Task brief: Quote each of the following rows back word for word, keeping every line as it appears.

Excerpted records:
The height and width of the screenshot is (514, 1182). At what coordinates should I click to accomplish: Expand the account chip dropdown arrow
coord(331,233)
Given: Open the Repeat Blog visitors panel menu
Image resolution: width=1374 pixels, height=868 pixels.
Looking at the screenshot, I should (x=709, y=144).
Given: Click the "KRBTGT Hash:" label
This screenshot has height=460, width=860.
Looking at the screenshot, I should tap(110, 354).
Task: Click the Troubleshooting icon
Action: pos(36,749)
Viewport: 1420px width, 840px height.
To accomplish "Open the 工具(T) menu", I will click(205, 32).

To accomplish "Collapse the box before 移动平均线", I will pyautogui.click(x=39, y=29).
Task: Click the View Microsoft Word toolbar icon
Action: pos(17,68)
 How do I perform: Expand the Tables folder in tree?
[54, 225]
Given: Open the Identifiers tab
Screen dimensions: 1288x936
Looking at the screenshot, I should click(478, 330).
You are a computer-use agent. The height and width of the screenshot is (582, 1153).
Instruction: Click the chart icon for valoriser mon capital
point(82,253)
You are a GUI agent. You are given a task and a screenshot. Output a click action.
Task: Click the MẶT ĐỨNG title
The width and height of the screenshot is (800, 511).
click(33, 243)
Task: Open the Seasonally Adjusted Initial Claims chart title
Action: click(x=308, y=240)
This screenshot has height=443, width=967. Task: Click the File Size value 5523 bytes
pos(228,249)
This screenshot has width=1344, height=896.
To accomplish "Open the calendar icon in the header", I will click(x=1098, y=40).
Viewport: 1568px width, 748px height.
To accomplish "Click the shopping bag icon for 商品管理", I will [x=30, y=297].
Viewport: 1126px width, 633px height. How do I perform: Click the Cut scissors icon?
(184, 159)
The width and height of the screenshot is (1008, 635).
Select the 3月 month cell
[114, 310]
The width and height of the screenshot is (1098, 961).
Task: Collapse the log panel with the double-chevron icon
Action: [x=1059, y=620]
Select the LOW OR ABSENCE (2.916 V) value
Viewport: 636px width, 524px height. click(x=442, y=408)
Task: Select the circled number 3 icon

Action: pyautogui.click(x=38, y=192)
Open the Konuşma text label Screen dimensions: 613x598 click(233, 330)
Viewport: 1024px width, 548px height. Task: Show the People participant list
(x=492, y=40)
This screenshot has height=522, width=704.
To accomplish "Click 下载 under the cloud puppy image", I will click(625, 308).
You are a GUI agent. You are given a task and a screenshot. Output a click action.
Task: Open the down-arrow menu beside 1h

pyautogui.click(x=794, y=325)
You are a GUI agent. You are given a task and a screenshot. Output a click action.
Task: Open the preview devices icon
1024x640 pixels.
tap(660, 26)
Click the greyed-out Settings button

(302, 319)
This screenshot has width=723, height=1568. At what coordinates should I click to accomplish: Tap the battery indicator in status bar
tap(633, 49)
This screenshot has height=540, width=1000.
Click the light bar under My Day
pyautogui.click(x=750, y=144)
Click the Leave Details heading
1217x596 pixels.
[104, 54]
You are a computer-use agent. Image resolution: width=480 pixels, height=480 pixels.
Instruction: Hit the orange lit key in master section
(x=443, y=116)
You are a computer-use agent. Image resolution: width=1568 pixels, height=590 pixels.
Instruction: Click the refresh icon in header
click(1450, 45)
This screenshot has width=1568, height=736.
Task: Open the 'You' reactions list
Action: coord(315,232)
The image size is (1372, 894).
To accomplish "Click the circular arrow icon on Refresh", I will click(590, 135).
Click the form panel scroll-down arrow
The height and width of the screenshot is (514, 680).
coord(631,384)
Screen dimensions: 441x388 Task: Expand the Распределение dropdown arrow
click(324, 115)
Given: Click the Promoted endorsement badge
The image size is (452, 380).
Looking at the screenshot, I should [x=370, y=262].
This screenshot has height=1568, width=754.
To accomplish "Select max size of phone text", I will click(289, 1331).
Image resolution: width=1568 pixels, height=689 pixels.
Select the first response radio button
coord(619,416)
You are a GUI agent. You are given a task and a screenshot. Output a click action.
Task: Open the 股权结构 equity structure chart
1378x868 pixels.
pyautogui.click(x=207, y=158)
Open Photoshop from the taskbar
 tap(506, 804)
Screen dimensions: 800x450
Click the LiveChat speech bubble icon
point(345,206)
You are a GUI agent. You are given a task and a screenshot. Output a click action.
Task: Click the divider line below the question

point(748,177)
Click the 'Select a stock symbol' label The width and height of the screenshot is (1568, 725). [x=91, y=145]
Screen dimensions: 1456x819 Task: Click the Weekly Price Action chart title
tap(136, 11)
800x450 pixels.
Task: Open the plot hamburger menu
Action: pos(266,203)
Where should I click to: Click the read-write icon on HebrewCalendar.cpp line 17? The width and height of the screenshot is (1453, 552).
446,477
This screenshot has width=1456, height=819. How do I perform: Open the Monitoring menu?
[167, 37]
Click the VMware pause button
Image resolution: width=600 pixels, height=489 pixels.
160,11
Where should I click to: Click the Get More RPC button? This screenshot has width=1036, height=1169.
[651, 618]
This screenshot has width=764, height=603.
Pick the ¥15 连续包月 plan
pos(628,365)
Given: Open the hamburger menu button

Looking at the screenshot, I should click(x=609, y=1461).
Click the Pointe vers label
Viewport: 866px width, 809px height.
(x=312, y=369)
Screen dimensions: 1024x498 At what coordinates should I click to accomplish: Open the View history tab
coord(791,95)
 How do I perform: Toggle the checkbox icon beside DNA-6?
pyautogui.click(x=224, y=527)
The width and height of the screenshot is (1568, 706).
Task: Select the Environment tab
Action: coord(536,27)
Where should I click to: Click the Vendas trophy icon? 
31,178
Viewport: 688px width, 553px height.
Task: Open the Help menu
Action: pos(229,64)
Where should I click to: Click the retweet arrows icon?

Task solution:
The height and width of the screenshot is (514, 1182). At what coordinates should I click to accomplish: Expand the account chip dropdown arrow
coord(331,233)
Given: Open the Repeat Blog visitors panel menu
Image resolution: width=1374 pixels, height=868 pixels.
Looking at the screenshot, I should (x=709, y=144).
Given: Click the "KRBTGT Hash:" label
This screenshot has height=460, width=860.
Looking at the screenshot, I should tap(110, 354).
Task: Click the Troubleshooting icon
Action: pos(36,749)
Viewport: 1420px width, 840px height.
To accomplish "Open the 工具(T) menu", I will click(205, 32).

To accomplish "Collapse the box before 移动平均线", I will pyautogui.click(x=39, y=29).
Task: Click the View Microsoft Word toolbar icon
Action: pos(17,68)
 How do I perform: Expand the Tables folder in tree?
[54, 225]
Given: Open the Identifiers tab
Screen dimensions: 1288x936
Looking at the screenshot, I should click(478, 330).
You are a computer-use agent. The height and width of the screenshot is (582, 1153).
Instruction: Click the chart icon for valoriser mon capital
point(82,253)
You are a GUI agent. You are given a task and a screenshot. Output a click action.
Task: Click the MẶT ĐỨNG title
The width and height of the screenshot is (800, 511).
click(33, 243)
Task: Open the Seasonally Adjusted Initial Claims chart title
Action: click(x=308, y=240)
This screenshot has height=443, width=967. Task: Click the File Size value 5523 bytes
pos(228,249)
This screenshot has width=1344, height=896.
To accomplish "Open the calendar icon in the header", I will click(x=1098, y=40).
Viewport: 1568px width, 748px height.
To accomplish "Click the shopping bag icon for 商品管理", I will [x=30, y=297].
Viewport: 1126px width, 633px height. How do I perform: Click the Cut scissors icon?
(184, 159)
The width and height of the screenshot is (1008, 635).
Select the 3月 month cell
[114, 310]
The width and height of the screenshot is (1098, 961).
Task: Collapse the log panel with the double-chevron icon
Action: [x=1059, y=620]
Select the LOW OR ABSENCE (2.916 V) value
Viewport: 636px width, 524px height. click(x=442, y=408)
Task: Select the circled number 3 icon

Action: pyautogui.click(x=38, y=192)
Open the Konuşma text label Screen dimensions: 613x598 click(233, 330)
Viewport: 1024px width, 548px height. Task: Show the People participant list
(x=492, y=40)
This screenshot has height=522, width=704.
To accomplish "Click 下载 under the cloud puppy image", I will click(625, 308).
You are a GUI agent. You are given a task and a screenshot. Output a click action.
Task: Open the down-arrow menu beside 1h

pyautogui.click(x=794, y=325)
You are a GUI agent. You are given a task and a screenshot. Output a click action.
Task: Open the preview devices icon
1024x640 pixels.
tap(660, 26)
Click the greyed-out Settings button

(302, 319)
This screenshot has width=723, height=1568. At what coordinates should I click to accomplish: Tap the battery indicator in status bar
tap(633, 49)
This screenshot has height=540, width=1000.
Click the light bar under My Day
pyautogui.click(x=750, y=144)
Click the Leave Details heading
1217x596 pixels.
[104, 54]
You are a computer-use agent. Image resolution: width=480 pixels, height=480 pixels.
Instruction: Hit the orange lit key in master section
(x=443, y=116)
You are a computer-use agent. Image resolution: width=1568 pixels, height=590 pixels.
Instruction: Click the refresh icon in header
click(1450, 45)
This screenshot has width=1568, height=736.
Task: Open the 'You' reactions list
Action: coord(315,232)
The image size is (1372, 894).
To accomplish "Click the circular arrow icon on Refresh", I will click(590, 135).
Click the form panel scroll-down arrow
The height and width of the screenshot is (514, 680).
coord(631,384)
Screen dimensions: 441x388 Task: Expand the Распределение dropdown arrow
click(324, 115)
Given: Click the Promoted endorsement badge
The image size is (452, 380).
Looking at the screenshot, I should [x=370, y=262].
This screenshot has height=1568, width=754.
To accomplish "Select max size of phone text", I will click(289, 1331).
Image resolution: width=1568 pixels, height=689 pixels.
Select the first response radio button
coord(619,416)
You are a GUI agent. You are given a task and a screenshot. Output a click action.
Task: Open the 股权结构 equity structure chart
1378x868 pixels.
pyautogui.click(x=207, y=158)
Open Photoshop from the taskbar
 tap(506, 804)
Screen dimensions: 800x450
Click the LiveChat speech bubble icon
point(345,206)
You are a GUI agent. You are given a task and a screenshot. Output a click action.
Task: Click the divider line below the question

point(748,177)
Click the 'Select a stock symbol' label The width and height of the screenshot is (1568, 725). [x=91, y=145]
Screen dimensions: 1456x819 Task: Click the Weekly Price Action chart title
tap(136, 11)
800x450 pixels.
Task: Open the plot hamburger menu
Action: pos(266,203)
Where should I click to: Click the read-write icon on HebrewCalendar.cpp line 17? The width and height of the screenshot is (1453, 552).
446,477
This screenshot has width=1456, height=819. How do I perform: Open the Monitoring menu?
[167, 37]
Click the VMware pause button
Image resolution: width=600 pixels, height=489 pixels.
160,11
Where should I click to: Click the Get More RPC button? This screenshot has width=1036, height=1169.
[651, 618]
This screenshot has width=764, height=603.
Pick the ¥15 连续包月 plan
pos(628,365)
Given: Open the hamburger menu button

Looking at the screenshot, I should click(x=609, y=1461).
Click the Pointe vers label
Viewport: 866px width, 809px height.
(x=312, y=369)
Screen dimensions: 1024x498 At what coordinates should I click to accomplish: Open the View history tab
coord(791,95)
 How do I perform: Toggle the checkbox icon beside DNA-6?
pyautogui.click(x=224, y=527)
The width and height of the screenshot is (1568, 706).
Task: Select the Environment tab
Action: coord(536,27)
Where should I click to: Click the Vendas trophy icon? 
31,178
Viewport: 688px width, 553px height.
Task: Open the Help menu
Action: pos(229,64)
Where should I click to: Click the retweet arrows icon?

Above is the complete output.